Hätte bislang jemand behauptet, der Sport im Norden habe eine mindestens ebenso große wirtschaftliche Bedeutung wie die maritime Branche oder der Tourismus - er wäre wahrscheinlich belächelt worden. Doch mit der Studie "Wert des Sports in Schleswig-Holstein" liegen nun erstmals belastbare Zahlen vor. Die Studie von Professor Jens Flatau und Finja Rohkohl vom Institut für Sportwissenschaft (ISW) der Christian-Albrechts-Universität zu Kiel haben IHK und LSV im November 2017 dem schleswig-holsteinischen Sportminister Hans-Joachim Grote übergeben. Sie kann auf der Homepage des Landessportverbands eingesehen und heruntergeladen werden.

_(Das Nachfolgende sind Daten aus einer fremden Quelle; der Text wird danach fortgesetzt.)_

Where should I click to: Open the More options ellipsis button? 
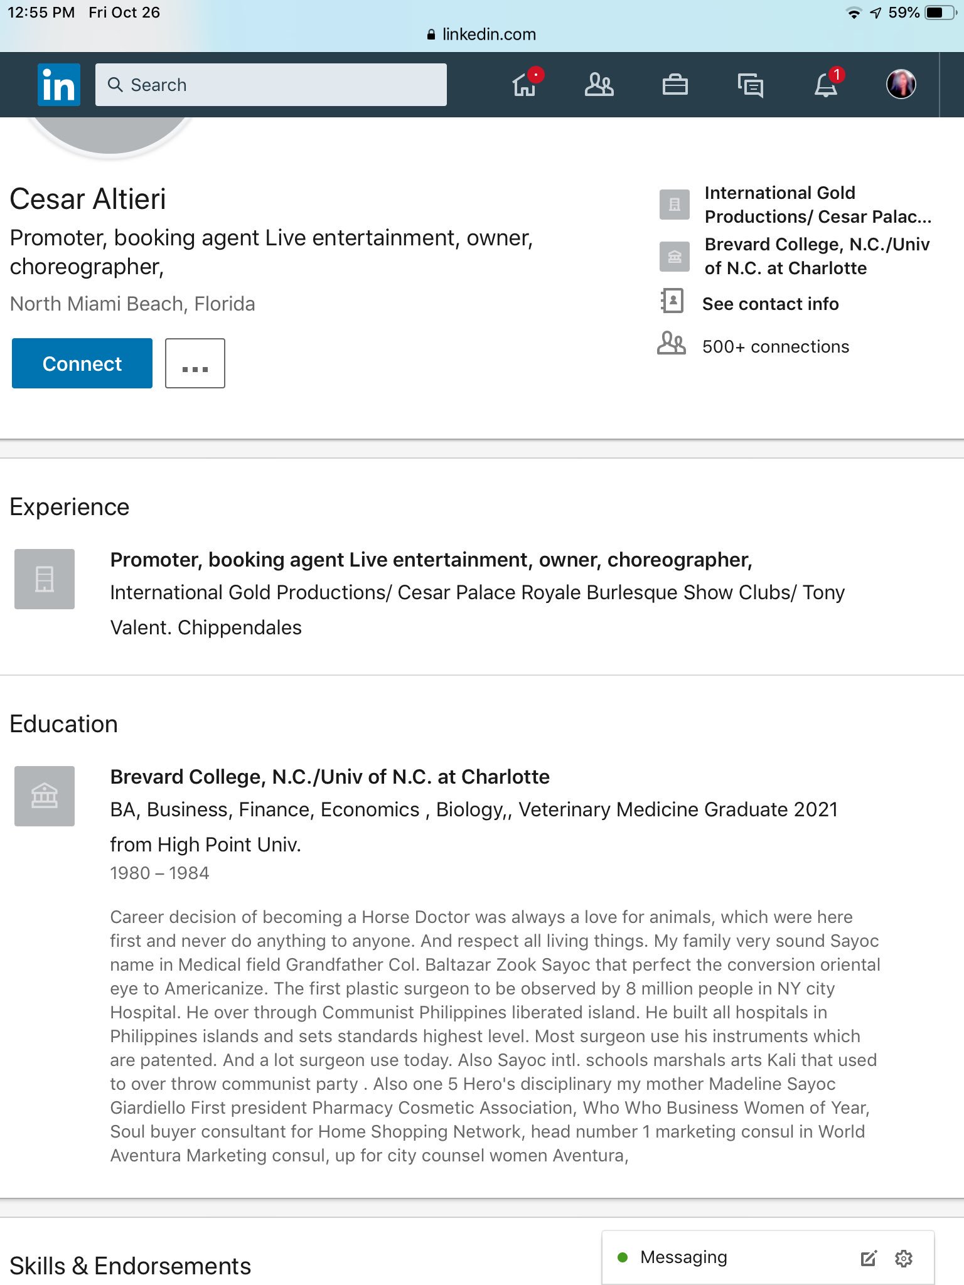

Allein die drei wesentlichen Eckwerte überraschen positiv. Demnach werden im Sportsektor fünf Milliarden Euro jährlich umgesetzt, 250 Millionen Euro Steuereinnahmen erzielt und 45.000 sozialversicherungspflichtige Erwerbstätige beschäftigt. "Die nun vorliegenden Zahlen belegen eindrucksvoll, dass der Sport in Schleswig-Holstein weit mehr als ein nettes Freizeitvergnügen ist. Neben seiner hohen gesellschaftlichen Gestaltungsfunktion repräsentiert er auch einen bedeutenden und dynamisch wachsenden Wirtschaftszweig in unserem Land", betonen Friederike C. Kühn, Präsidentin der IHK Schleswig-Holstein, und LSV-Präsident Hans-Jakob Tiessen. Finanzielle Mittel für den Sport seien hochrentable Investitionen in die Gesellschaft und den Standort Schleswig- Holstein - "und so sollten sie auch bewertet werden". Ihre wirtschaftliche und gesellschaftliche Rendite übertreffe die anderer Ausgabenbereiche bei weitem.
Sportartikel boomen
Da der Sport ökonomisch betrachtet eine Querschnittsbranche sei, ergebe sich der Umsatz aus verschiedenen Wirtschaftsbereichen, erklärt Flatau. Darunter fallen in erster Linie Sportartikelproduktion und -handel, Sportanlagenbau sowie Sportdienstleistungen. Der Umsatz in diesem Sektor belaufe sich auf fünf Milliarden Euro, was gut 2,8 Prozent des gesamten Umsatzes der schleswig-holsteinischen Privatwirtschaft entspreche. "Da in der zugrunde liegenden Statistik weder der öffentliche Sektor noch das Handwerk oder freie Berufe enthalten sind, liegt der tatsächliche Wert noch höher", gibt der Leiter der Sportökonomie am ISW zu bedenken. Der mit 52,1 Prozent größte Anteil des Sportumsatzes betrifft laut Studie den Handel mit Sportartikeln wie Bekleidung, Nahrungsergänzungsmitteln oder Fahrrädern. Weitere 11,5 Prozent umfassen die Produktion, darunter der Bootsund Jachtbau an der Spitze.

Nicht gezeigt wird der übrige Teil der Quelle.